What to produce:
All lines holding the word "title" are to be copied from the records beneath.

(Beginning of Supplied data)

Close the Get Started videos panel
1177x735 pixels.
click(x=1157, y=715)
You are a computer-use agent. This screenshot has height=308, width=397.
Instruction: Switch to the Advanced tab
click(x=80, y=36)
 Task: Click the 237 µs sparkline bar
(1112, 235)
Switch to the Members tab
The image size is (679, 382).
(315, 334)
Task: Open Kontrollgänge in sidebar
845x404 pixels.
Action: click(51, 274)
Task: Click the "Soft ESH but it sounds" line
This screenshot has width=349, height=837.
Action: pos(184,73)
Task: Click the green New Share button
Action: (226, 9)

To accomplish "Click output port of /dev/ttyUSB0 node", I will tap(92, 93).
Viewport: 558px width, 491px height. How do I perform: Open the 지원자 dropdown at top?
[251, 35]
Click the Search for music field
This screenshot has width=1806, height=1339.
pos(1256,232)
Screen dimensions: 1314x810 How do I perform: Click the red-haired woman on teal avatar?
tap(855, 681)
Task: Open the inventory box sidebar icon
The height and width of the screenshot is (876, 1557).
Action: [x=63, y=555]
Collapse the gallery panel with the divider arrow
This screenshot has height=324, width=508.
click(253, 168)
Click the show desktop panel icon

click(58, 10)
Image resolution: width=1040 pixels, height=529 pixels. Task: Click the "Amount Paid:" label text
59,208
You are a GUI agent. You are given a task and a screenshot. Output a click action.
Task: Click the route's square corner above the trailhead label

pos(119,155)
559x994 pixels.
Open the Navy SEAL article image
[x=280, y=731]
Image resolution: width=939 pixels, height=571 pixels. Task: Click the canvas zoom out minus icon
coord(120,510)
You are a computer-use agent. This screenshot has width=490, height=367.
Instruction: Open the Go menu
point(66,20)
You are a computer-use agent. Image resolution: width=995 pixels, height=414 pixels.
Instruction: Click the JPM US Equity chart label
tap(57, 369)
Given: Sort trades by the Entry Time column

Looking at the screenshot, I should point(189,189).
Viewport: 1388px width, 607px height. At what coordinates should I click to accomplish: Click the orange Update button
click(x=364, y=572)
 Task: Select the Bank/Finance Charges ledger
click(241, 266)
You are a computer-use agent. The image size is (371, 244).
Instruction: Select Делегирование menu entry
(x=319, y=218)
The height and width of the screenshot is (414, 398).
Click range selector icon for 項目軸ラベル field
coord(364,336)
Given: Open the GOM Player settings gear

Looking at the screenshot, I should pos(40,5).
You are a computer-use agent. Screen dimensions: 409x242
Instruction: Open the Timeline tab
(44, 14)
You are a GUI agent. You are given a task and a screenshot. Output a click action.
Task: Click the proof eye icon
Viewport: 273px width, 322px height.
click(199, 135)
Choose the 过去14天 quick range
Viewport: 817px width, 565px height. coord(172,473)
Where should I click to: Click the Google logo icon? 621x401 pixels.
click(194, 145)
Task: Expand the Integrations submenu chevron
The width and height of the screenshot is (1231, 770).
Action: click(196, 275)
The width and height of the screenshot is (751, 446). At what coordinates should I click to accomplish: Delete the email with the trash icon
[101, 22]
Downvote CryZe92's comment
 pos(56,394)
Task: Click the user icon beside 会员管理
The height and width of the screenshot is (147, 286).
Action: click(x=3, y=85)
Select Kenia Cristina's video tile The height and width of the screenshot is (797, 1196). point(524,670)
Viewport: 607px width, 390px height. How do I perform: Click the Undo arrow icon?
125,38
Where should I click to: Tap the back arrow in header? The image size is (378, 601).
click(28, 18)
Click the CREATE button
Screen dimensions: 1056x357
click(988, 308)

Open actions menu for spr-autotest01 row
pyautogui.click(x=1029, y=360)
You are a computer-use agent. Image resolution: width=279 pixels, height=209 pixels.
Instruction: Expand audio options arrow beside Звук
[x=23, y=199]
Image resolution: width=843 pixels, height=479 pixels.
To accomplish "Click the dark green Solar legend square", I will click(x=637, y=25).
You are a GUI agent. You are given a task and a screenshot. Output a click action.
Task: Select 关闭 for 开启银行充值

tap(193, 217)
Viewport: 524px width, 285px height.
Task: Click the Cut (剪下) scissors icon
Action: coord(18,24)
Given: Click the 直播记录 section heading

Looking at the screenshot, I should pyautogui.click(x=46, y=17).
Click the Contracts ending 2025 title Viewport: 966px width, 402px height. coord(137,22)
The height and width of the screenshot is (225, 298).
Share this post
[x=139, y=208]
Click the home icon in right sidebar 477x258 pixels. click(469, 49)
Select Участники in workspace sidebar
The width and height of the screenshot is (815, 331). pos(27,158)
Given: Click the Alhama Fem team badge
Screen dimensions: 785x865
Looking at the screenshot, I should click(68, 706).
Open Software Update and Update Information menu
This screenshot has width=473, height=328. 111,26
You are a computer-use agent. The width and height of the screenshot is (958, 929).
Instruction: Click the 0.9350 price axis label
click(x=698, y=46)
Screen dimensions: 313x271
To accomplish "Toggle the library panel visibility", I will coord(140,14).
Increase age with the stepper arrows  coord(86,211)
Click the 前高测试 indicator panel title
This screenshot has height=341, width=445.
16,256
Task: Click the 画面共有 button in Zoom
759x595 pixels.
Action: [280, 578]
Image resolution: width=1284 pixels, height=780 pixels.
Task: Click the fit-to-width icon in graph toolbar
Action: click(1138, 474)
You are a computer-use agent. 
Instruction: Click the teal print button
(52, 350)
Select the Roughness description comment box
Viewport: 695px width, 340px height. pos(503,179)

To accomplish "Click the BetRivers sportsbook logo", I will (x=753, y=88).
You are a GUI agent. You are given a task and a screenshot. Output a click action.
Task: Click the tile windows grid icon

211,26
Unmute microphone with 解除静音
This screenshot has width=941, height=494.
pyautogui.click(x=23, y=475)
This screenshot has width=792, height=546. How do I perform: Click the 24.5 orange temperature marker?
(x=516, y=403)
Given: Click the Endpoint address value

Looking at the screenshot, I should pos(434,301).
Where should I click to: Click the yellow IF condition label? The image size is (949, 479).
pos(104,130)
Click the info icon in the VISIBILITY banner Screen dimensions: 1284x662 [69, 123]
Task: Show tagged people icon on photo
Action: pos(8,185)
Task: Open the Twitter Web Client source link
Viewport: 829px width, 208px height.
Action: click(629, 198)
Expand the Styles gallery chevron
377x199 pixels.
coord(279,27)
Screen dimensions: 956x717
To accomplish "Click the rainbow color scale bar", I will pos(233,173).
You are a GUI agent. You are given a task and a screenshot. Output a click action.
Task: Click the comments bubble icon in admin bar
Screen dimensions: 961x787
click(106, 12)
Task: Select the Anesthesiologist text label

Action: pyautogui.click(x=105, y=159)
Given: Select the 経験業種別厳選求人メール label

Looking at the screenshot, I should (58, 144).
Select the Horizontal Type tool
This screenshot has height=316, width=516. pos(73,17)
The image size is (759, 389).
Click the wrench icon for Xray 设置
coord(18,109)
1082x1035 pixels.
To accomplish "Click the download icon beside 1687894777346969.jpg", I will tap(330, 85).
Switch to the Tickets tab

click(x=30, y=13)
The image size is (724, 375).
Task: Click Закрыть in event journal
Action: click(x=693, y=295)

(End of Supplied data)

Solved exercise:
Click the Contracts ending 2025 title Viewport: 966px width, 402px height. coord(137,22)
Click the 前高测试 indicator panel title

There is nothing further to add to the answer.